Live review: Deep Purple with orchestra at the Greek Theater, June 24.


Yes, executing "Smoke on the Water" and "Hush" and all dem rockin' Purple pinnakles with a couple dozen strings and horns was a silly idea. How fortunate, then, that the classical gang didn't play half the time. You could even catch them sneaking peeks at one another as they idled through the bluesier sections of "Lazy" or "Strange Kind of Woman," as if to say, "Hey, this band sounds better without us."

So the more orchestra-friendly non-hits became the evening's artistic peaks. Keyboardist Don Airey wallered like a hawg in his expanded spotlight pool, especially throughout an instrumental segment where he got to gloom out his famous organ intro to Ozzy Osbourne's "Mr. Crowley" and churn some fake Gershwin with full symphonic wheeze behind him. Similarly, guitarist Steve Morse inflated his "The Well Dressed Guitar" suite into a carnival tent of textures and pyrotechnics.
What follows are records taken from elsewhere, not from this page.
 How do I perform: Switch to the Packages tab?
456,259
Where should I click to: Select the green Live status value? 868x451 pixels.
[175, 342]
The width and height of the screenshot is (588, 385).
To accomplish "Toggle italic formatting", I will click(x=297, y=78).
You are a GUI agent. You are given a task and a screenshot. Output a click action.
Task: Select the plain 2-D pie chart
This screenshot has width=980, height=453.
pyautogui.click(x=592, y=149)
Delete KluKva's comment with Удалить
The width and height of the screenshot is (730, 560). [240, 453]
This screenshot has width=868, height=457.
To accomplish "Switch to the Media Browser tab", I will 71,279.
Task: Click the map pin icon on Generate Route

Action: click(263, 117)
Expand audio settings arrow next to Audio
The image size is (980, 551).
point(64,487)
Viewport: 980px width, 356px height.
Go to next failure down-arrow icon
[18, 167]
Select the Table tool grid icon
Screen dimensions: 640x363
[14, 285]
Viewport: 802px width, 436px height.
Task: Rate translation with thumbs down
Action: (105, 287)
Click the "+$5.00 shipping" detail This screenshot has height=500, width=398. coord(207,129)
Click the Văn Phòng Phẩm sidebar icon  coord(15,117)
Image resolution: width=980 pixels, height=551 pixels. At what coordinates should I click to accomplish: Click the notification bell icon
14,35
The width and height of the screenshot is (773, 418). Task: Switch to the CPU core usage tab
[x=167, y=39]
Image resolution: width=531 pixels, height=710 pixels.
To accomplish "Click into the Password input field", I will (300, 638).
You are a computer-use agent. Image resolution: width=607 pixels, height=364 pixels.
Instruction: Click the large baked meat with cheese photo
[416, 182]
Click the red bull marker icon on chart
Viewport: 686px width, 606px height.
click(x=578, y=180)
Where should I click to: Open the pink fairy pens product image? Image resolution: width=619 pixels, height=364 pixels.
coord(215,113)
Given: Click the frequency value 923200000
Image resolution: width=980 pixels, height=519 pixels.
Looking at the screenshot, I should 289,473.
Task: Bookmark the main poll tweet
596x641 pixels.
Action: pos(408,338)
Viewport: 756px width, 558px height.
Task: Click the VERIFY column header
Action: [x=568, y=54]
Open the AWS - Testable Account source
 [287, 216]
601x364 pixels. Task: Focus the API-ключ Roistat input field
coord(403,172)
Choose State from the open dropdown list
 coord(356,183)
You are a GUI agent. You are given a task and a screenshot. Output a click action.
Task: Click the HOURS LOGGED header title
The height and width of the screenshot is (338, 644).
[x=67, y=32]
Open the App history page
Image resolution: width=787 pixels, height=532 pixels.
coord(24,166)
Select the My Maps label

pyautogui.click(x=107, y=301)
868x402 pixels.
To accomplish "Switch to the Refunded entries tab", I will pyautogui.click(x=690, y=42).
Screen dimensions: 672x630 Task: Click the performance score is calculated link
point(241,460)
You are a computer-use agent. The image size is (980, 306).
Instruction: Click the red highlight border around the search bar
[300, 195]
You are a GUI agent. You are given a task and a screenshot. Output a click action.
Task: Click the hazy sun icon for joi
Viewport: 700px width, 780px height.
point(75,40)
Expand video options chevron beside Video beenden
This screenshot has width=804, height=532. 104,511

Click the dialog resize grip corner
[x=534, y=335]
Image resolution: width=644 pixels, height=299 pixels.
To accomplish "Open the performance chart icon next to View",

The vocal number that best lent itself to the tux treatment was the Arab-inflected title track of 2005's "Rapture of the Deep," Purple's last studio effort. The doomy low riff of "Perfect Strangers," of course, was made for bow and rosin.

Ian Gillan's macho leer burst from his mighty lungs with brio undiminished, and he plainly reveled in blowing the dust off lesser-known gems such as the slow torcher "When a Blind Man Cries," the proto-rappy "No One Came" and the strutting "Maybe I'm a Leo." (Tall and cropped, Gillan also looked athletic in a tight black T-shirt; he hasn't been this slim since he joined the band in 1969. Hope he hasn't dumped the sauce.) Ian Paice socked his drum kit like the all-time champ he is -- orchestra schmorkestra, take THIS, y' old poofters. Rats on the wharves of San Pedro could probably hear Roger Glover's driving lines with perfect clarity, but one question: Who needs five knobs on a bass?

It was a lovely summer night with strobe lights and purple kites -- strings or no. Deep Purple can bring 100 bagpipes and a Tuvan choir next time, and I'll still be first in line.

Ernie & the Automatics opened with generic classik roc. The guitarist and drummer are former non-Scholz members of Boston, so they signed off with a medley not excluding "More Than a Feeling," and hominids stood for it, literally and figuratively. We are all sinners, Lord.